The profile summary includes a number of useful statistics for your host application and kernels. The report provides a general idea of the functional bottlenecks in your application.
Settings
This displays the report and XRT configuration settings.
Summary
This displays summary statistics including device execution time and device power.
Kernels & Compute Units
Displays the profile summary data for all kernel functions scheduled and executed.
Kernel Data Transfers
Displays the data transfer for kernels to the global memory, and the top data transfer for kernels to the global memory, and the data transfer streams.
Host Data Transfers
Displays profile data for all write transfers between the host and device memory through PCI Express® link, and profile data for all read transfers between the host and device memory through PCI Express® link, and the data transfer for host to the global memory.
API Calls
Displays the profile data for all OpenCL host API function calls executed in the host application. The top displays a bar graph of the API call time as a percent of total time.
Device Power
This displays the profile data for device power.
Kernel Internals
Displays the running time for compute units in microseconds (µs) and reports stall time as a percent of the running time. This section of the Profile Summary displays the data transfer for specific ports on the compute unit, and displays the functional port data transfers on the compute unit, and displays the running time and stalls on the compute unit.
Shell Data Transfers
This following table displays the DMA data transfers.
NoC Counters
NoC Counters display the NoC Counters Read and NoC Counters Write. These sections are only displayed if there is a non-zero NoC counter data.
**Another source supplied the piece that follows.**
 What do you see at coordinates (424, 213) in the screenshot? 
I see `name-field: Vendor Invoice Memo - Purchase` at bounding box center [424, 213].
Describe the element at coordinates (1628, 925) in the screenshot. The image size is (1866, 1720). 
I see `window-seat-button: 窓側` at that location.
Each section has a table containing summary data with line graphs for transfer rate and latency. The graphs can have multiple NoC counters, so you can toggle the counters ON/OFF through check boxes in the Chart column of the table.
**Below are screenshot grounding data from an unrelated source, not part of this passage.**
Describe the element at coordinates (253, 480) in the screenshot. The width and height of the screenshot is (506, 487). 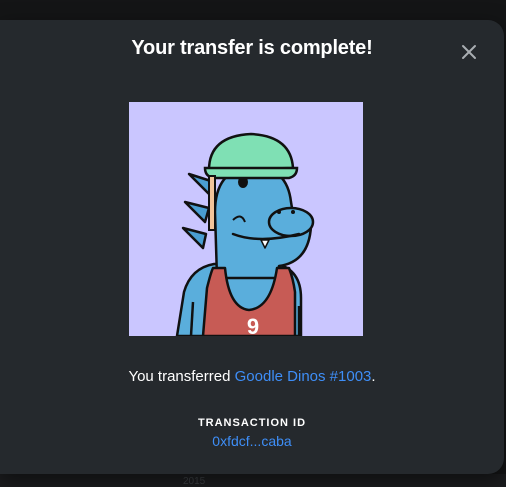
I see `background-page: 2015` at that location.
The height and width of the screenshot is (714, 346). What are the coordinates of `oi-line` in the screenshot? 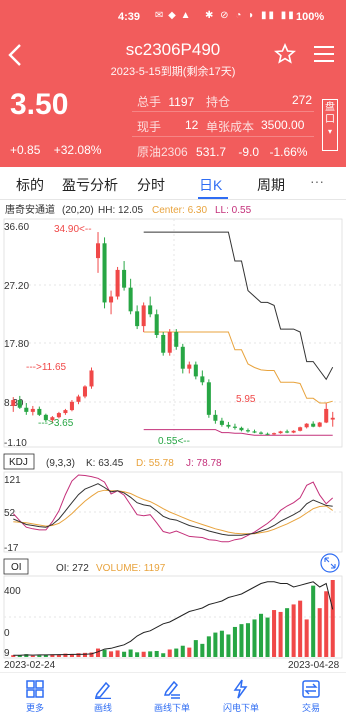 It's located at (174, 618).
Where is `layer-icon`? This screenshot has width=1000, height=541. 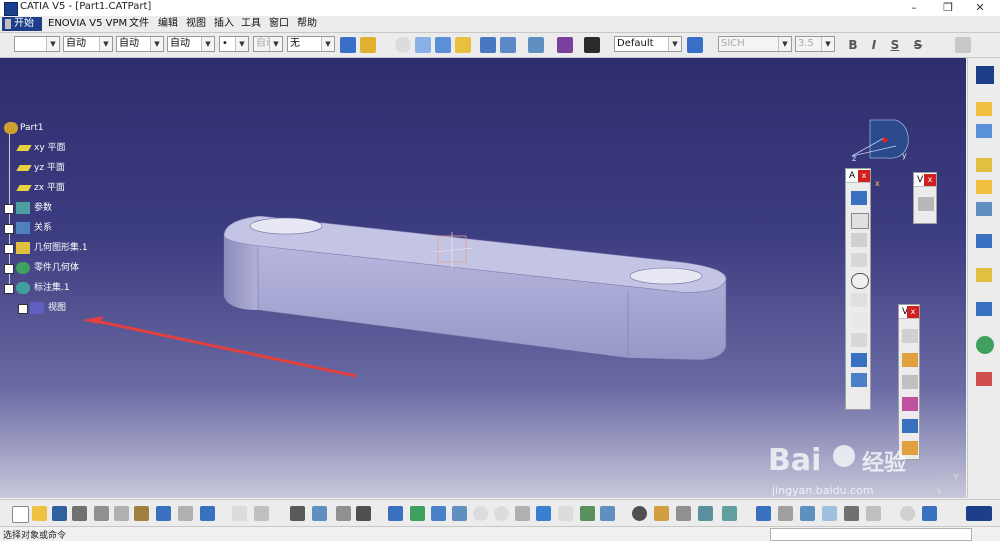 layer-icon is located at coordinates (786, 514).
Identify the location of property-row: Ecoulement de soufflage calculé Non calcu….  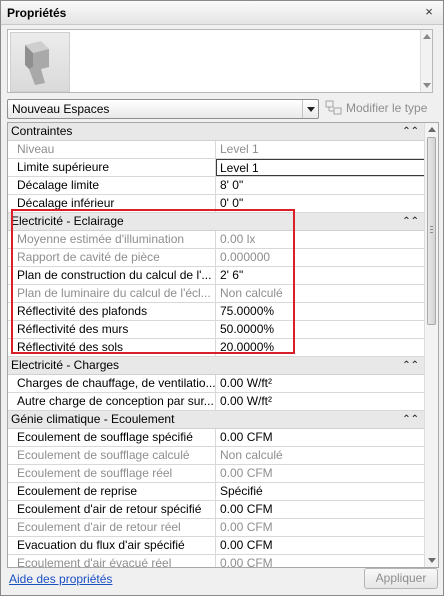
(216, 456).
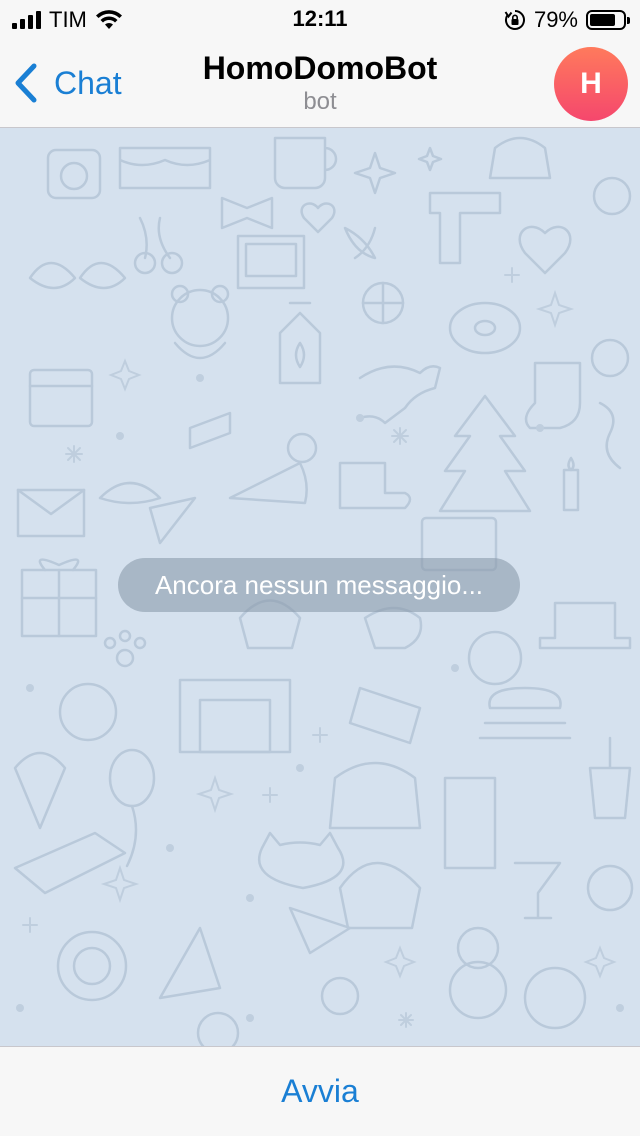 This screenshot has height=1136, width=640. What do you see at coordinates (26, 83) in the screenshot?
I see `chevron-left-icon` at bounding box center [26, 83].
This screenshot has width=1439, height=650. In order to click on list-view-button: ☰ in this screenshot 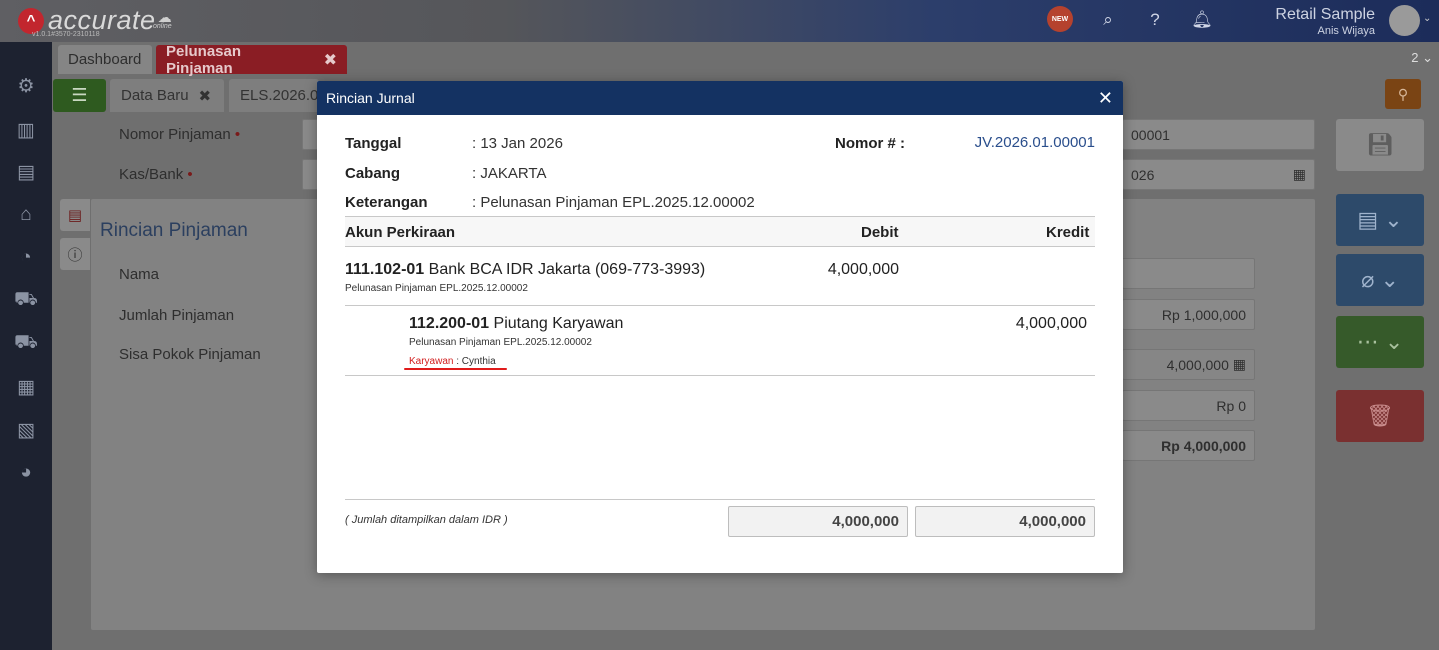, I will do `click(80, 96)`.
Depending on the design, it can be possible to correlate NoC counters to CU ports. In this case, the CU port appears in the table, and selecting it cross-probes to the system diagram, profile summary, and any other views that include CU ports as selectable objects.
AI Engine Counters
AI Engine counters display if there is a non-zero AI Engine counter data. If there is an incompatible configuration of the AI Engine counters, this section displays a message stating that the configuration does not support performance profiling. This section of the Profile Summary can contain three sub-sections:
- AI Engine & Memory
- Interface Channels
- Memory Channels